* ASSIGNED TASK *
What is needed here is an exact copy of all the records below.

* DATA PROVIDED *
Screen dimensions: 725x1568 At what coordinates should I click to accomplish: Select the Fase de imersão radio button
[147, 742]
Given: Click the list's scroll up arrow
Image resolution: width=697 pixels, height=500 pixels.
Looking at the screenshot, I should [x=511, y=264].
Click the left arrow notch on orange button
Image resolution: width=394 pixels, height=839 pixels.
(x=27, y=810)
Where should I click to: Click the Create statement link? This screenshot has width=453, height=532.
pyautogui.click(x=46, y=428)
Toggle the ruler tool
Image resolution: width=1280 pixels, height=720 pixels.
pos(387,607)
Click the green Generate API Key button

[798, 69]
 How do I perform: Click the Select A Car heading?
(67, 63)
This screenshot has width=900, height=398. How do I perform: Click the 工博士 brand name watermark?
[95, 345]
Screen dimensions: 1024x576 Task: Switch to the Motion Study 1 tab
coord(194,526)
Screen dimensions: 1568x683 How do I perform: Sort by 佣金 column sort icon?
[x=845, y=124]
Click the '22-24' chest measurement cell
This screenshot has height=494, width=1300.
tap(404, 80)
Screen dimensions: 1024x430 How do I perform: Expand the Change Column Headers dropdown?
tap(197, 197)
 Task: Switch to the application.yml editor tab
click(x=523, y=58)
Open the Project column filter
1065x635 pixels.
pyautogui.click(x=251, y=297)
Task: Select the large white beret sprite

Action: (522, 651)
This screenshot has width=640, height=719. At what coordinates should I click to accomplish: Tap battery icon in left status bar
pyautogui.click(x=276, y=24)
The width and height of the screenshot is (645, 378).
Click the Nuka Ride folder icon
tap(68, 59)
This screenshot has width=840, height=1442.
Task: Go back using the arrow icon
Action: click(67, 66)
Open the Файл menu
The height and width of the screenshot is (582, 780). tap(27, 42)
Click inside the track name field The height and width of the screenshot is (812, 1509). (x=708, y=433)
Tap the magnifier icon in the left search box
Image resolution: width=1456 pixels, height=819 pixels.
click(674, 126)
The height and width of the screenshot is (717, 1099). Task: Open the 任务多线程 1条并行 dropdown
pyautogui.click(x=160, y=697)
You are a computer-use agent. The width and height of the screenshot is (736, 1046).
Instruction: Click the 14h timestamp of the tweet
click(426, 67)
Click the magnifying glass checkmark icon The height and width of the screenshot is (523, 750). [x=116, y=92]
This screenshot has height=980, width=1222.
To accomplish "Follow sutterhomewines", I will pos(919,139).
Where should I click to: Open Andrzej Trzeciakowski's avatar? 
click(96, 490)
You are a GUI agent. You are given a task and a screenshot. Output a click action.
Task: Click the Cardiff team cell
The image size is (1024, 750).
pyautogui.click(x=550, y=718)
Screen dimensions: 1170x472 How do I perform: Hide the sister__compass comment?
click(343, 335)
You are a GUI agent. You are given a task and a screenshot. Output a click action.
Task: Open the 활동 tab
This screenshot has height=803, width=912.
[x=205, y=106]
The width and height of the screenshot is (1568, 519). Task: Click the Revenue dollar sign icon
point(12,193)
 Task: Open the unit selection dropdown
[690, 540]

* ANSWER TO THE PROBLEM *
Screen dimensions: 725x1568 At what coordinates should I click to accomplish: Select the Fase de imersão radio button
[147, 742]
Given: Click the list's scroll up arrow
Image resolution: width=697 pixels, height=500 pixels.
Looking at the screenshot, I should [x=511, y=264].
Click the left arrow notch on orange button
Image resolution: width=394 pixels, height=839 pixels.
(x=27, y=810)
Where should I click to: Click the Create statement link? This screenshot has width=453, height=532.
pyautogui.click(x=46, y=428)
Toggle the ruler tool
Image resolution: width=1280 pixels, height=720 pixels.
pos(387,607)
Click the green Generate API Key button

[798, 69]
 How do I perform: Click the Select A Car heading?
(67, 63)
This screenshot has width=900, height=398. How do I perform: Click the 工博士 brand name watermark?
[95, 345]
Screen dimensions: 1024x576 Task: Switch to the Motion Study 1 tab
coord(194,526)
Screen dimensions: 1568x683 How do I perform: Sort by 佣金 column sort icon?
[x=845, y=124]
Click the '22-24' chest measurement cell
This screenshot has height=494, width=1300.
tap(404, 80)
Screen dimensions: 1024x430 How do I perform: Expand the Change Column Headers dropdown?
tap(197, 197)
 Task: Switch to the application.yml editor tab
click(x=523, y=58)
Open the Project column filter
1065x635 pixels.
pyautogui.click(x=251, y=297)
Task: Select the large white beret sprite

Action: (522, 651)
This screenshot has width=640, height=719. At what coordinates should I click to accomplish: Tap battery icon in left status bar
pyautogui.click(x=276, y=24)
The width and height of the screenshot is (645, 378).
Click the Nuka Ride folder icon
tap(68, 59)
This screenshot has width=840, height=1442.
Task: Go back using the arrow icon
Action: click(67, 66)
Open the Файл menu
The height and width of the screenshot is (582, 780). tap(27, 42)
Click inside the track name field The height and width of the screenshot is (812, 1509). (x=708, y=433)
Tap the magnifier icon in the left search box
Image resolution: width=1456 pixels, height=819 pixels.
click(674, 126)
The height and width of the screenshot is (717, 1099). Task: Open the 任务多线程 1条并行 dropdown
pyautogui.click(x=160, y=697)
You are a computer-use agent. The width and height of the screenshot is (736, 1046).
Instruction: Click the 14h timestamp of the tweet
click(426, 67)
Click the magnifying glass checkmark icon The height and width of the screenshot is (523, 750). [x=116, y=92]
This screenshot has height=980, width=1222.
To accomplish "Follow sutterhomewines", I will pos(919,139).
Where should I click to: Open Andrzej Trzeciakowski's avatar? 
click(96, 490)
You are a GUI agent. You are given a task and a screenshot. Output a click action.
Task: Click the Cardiff team cell
The image size is (1024, 750).
pyautogui.click(x=550, y=718)
Screen dimensions: 1170x472 How do I perform: Hide the sister__compass comment?
click(343, 335)
You are a GUI agent. You are given a task and a screenshot. Output a click action.
Task: Open the 활동 tab
This screenshot has height=803, width=912.
[x=205, y=106]
The width and height of the screenshot is (1568, 519). Task: Click the Revenue dollar sign icon
point(12,193)
 Task: Open the unit selection dropdown
[690, 540]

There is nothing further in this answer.